We conducted our audit in accordance with International Standards on Auditing (UK) (ISAs (UK)) and applicable law. Our responsibilities under those standards are further described in the Auditors' responsibilities for the audit of the financial statements section of our report. We are independent of the Company in accordance with the ethical requirements that are relevant to our audit of the financial statements in the United Kingdom, including the Financial Reporting Council's Ethical Standard and we have fulfilled our other ethical responsibilities in accordance with these requirements. We believe that the audit evidence we have obtained is sufficient and appropriate to provide a basis for our opinion.
In auditing the financial statements, we have concluded that the directors' use of the going concern basis of accounting in the preparation of the financial statements is appropriate.
Based on the work we have performed, we have not identified any material uncertainties relating to events or conditions that, individually or collectively, may cast significant doubt on the Company's ability to continue as a going concern for a period of at least twelve months from when the financial statements are authorised for issue.

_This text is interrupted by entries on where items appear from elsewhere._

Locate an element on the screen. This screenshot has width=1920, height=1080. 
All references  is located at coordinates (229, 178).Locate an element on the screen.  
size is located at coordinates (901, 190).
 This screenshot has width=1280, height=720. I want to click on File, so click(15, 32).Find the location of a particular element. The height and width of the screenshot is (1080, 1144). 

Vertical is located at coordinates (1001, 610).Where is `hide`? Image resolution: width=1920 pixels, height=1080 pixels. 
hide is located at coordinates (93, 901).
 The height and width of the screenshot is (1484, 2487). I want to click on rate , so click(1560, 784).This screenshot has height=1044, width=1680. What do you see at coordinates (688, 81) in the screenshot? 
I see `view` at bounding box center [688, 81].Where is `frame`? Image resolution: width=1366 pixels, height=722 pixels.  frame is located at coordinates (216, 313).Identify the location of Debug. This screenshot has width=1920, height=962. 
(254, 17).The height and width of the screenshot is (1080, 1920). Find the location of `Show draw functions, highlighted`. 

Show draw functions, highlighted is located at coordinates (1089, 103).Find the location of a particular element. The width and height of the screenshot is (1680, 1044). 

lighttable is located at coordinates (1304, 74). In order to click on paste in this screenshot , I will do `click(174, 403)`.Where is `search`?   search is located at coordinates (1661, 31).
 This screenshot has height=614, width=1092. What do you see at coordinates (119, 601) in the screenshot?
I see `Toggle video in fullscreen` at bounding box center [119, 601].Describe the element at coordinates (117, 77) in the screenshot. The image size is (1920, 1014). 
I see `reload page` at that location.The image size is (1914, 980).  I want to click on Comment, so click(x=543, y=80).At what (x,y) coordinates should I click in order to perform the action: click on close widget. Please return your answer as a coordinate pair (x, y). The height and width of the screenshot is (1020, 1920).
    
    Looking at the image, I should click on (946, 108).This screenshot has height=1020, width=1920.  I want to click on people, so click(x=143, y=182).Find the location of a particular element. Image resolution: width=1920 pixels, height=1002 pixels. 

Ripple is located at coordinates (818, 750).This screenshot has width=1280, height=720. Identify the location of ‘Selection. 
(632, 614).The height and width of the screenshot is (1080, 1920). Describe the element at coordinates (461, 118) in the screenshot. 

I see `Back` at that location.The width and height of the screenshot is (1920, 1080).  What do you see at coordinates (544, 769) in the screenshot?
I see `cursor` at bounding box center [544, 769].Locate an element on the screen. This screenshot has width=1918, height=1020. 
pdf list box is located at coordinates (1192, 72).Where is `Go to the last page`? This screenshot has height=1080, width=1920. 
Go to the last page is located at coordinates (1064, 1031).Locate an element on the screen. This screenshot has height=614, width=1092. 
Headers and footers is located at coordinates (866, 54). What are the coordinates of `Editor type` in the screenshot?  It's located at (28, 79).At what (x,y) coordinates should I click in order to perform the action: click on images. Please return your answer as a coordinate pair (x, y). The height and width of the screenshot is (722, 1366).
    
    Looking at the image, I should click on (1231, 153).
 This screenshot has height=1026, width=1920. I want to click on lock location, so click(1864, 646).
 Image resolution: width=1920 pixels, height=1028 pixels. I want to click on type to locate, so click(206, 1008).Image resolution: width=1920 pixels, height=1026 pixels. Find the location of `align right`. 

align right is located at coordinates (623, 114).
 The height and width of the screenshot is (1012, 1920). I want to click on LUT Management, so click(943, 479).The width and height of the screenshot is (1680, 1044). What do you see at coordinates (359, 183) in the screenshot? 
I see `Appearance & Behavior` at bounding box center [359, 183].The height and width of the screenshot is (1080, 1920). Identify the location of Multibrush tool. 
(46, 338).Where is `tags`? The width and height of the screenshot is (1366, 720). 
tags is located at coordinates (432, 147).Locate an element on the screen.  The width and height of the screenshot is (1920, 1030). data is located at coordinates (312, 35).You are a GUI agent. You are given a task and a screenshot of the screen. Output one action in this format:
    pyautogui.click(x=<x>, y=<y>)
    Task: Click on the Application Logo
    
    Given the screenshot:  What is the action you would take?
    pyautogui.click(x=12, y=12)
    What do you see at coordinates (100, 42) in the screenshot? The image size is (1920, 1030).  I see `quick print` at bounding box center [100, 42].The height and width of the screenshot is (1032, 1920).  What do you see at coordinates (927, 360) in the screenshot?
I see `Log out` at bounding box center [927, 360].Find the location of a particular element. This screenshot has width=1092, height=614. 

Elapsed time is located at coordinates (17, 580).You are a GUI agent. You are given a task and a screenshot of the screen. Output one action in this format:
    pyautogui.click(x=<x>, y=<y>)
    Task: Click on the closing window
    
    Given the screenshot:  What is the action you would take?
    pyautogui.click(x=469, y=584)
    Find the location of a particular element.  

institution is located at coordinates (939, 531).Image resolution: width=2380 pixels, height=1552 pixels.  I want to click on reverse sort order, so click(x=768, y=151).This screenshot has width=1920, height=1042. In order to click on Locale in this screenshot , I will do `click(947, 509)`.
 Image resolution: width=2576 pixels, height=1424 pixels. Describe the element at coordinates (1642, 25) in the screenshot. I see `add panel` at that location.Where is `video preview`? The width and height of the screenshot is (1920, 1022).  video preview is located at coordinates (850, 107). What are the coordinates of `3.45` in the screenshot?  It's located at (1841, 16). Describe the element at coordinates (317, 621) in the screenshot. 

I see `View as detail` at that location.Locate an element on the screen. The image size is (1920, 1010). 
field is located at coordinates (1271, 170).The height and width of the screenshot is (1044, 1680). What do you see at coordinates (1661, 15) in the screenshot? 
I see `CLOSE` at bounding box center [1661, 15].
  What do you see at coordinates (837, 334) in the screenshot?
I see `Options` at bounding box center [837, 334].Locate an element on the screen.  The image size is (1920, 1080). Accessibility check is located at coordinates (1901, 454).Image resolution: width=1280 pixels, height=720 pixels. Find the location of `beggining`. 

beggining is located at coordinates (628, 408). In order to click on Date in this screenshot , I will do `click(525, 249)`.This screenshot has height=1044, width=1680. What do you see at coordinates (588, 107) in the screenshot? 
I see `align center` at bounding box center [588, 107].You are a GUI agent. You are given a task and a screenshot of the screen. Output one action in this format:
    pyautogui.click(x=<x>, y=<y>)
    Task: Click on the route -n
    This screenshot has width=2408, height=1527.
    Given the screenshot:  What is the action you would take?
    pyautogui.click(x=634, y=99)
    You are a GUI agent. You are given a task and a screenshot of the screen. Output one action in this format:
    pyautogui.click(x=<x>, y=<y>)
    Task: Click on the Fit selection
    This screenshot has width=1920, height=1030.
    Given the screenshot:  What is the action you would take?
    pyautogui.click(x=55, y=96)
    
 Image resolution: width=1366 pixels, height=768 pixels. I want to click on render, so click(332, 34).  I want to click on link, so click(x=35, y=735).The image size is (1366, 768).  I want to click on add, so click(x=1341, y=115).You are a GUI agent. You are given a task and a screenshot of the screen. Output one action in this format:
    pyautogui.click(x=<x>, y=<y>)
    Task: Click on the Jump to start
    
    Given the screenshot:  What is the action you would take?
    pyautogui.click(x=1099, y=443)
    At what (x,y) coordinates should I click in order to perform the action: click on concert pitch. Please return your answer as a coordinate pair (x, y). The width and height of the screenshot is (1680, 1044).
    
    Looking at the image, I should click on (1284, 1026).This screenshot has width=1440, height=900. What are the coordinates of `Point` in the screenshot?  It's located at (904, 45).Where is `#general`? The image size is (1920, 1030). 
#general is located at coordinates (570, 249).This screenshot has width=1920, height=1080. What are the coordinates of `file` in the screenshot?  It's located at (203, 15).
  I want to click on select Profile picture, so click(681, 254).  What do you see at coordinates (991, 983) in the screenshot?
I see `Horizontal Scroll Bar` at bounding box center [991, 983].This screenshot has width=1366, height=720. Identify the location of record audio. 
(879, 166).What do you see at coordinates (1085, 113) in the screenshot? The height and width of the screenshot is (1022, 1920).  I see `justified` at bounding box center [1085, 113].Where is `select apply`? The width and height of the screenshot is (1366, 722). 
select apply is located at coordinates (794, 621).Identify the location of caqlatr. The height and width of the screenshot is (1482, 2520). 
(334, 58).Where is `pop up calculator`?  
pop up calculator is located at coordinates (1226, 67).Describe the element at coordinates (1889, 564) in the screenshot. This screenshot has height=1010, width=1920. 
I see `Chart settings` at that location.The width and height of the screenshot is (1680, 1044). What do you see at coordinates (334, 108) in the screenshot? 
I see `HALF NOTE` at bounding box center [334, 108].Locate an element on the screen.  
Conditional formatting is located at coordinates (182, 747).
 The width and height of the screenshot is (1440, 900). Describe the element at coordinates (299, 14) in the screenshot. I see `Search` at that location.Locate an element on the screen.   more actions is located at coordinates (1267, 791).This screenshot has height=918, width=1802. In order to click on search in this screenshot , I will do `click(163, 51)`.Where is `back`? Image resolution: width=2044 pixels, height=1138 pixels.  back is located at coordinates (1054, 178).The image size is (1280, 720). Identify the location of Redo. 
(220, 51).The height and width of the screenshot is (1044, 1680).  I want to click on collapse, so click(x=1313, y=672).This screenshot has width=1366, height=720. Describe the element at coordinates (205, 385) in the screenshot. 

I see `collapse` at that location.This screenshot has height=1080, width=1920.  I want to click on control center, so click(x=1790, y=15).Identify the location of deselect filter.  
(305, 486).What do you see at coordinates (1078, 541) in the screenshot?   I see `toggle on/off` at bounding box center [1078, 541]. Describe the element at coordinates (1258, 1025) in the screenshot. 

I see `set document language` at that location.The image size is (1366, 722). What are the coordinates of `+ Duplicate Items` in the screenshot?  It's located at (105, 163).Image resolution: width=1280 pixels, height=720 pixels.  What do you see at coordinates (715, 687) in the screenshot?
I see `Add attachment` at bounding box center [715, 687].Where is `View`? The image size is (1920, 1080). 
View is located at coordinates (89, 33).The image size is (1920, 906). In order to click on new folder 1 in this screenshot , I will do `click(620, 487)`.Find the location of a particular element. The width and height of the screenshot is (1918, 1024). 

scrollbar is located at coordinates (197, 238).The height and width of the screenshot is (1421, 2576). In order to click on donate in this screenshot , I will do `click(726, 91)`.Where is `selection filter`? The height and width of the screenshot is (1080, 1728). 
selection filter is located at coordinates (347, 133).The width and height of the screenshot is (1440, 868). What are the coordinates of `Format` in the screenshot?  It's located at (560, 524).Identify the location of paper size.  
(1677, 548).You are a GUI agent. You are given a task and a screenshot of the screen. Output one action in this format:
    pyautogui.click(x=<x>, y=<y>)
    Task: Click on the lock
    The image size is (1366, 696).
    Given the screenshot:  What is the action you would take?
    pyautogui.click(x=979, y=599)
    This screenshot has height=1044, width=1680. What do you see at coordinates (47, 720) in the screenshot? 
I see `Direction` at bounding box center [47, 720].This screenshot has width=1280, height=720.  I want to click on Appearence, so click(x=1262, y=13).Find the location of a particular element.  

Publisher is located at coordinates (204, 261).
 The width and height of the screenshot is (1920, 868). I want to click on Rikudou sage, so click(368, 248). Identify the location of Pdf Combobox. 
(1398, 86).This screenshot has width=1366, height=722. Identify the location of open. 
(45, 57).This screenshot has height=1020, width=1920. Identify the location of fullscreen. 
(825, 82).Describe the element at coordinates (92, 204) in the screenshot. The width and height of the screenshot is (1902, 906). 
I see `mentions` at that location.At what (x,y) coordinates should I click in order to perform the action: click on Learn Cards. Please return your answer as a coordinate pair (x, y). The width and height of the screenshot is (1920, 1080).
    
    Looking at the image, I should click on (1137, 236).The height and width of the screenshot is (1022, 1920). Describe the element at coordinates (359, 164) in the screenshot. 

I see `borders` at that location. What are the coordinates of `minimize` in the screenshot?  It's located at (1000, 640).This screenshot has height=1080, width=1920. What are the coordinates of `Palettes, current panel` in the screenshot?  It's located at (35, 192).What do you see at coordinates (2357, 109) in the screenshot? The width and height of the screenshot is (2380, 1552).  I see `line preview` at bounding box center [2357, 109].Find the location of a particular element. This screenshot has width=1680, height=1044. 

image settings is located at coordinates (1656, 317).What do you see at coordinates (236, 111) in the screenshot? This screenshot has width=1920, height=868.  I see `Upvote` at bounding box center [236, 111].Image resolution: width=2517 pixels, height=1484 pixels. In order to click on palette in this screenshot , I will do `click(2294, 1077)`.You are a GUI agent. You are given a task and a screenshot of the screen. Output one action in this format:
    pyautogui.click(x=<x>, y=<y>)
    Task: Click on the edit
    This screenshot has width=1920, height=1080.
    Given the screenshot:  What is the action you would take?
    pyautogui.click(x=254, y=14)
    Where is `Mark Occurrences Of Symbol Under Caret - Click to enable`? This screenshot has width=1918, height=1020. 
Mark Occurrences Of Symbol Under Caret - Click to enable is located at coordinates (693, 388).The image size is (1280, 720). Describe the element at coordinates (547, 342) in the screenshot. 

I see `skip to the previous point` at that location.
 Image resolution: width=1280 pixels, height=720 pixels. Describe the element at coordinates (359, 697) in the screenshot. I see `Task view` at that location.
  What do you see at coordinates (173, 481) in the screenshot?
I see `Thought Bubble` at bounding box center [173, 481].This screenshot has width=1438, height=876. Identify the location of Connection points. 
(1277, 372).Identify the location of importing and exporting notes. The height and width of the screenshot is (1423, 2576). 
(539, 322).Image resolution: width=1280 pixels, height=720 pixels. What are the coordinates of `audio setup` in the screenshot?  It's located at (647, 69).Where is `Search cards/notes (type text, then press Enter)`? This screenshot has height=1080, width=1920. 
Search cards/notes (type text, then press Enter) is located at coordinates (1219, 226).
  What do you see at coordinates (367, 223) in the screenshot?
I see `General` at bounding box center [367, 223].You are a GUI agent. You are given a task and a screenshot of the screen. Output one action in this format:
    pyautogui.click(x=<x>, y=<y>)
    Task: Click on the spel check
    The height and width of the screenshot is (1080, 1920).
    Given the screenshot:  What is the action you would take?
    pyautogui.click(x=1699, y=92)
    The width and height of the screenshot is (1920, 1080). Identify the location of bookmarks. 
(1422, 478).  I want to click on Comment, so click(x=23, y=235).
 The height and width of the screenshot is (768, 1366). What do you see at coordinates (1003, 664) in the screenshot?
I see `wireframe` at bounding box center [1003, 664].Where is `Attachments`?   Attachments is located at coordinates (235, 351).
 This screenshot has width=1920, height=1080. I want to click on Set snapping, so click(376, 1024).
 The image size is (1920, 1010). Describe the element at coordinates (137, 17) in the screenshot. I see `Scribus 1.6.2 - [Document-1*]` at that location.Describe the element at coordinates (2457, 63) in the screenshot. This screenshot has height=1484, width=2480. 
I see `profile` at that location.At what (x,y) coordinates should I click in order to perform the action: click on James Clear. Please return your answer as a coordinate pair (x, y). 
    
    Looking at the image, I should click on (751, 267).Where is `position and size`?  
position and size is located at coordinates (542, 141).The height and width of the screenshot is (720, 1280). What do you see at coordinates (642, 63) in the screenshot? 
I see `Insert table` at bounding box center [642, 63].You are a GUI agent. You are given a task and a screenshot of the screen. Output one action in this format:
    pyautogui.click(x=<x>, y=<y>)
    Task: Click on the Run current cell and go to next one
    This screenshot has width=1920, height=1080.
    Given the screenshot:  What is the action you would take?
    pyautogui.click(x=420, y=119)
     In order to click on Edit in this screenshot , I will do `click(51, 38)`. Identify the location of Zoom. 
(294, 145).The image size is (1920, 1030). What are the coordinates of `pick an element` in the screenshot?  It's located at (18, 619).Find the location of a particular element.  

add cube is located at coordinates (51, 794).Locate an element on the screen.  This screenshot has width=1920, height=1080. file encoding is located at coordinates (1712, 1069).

Our responsibilities and the responsibilities of the directors with respect to going concern are described in the relevant sections of this report.
The other information comprises the information included in the Annual Report other than the financial statements and our Auditors' Report thereon. The directors are responsible for the other information contained within the Annual Report. Our opinion on the financial statements does not cover the other information and, except to the extent otherwise explicitly stated in our report, we do not express any form of assurance conclusion thereon. Our responsibility is to read the other information and, in doing so, consider whether the other information is materially inconsistent with the financial statements or our knowledge obtained in the course of the audit, or otherwise appears to be materially misstated. If we identify such material inconsistencies or apparent material misstatements, we are required to determine whether this gives rise to a material misstatement in the financial statements themselves. If, based on the work we have performed, we conclude that there is a material misstatement of this other information, we are required to report that fact.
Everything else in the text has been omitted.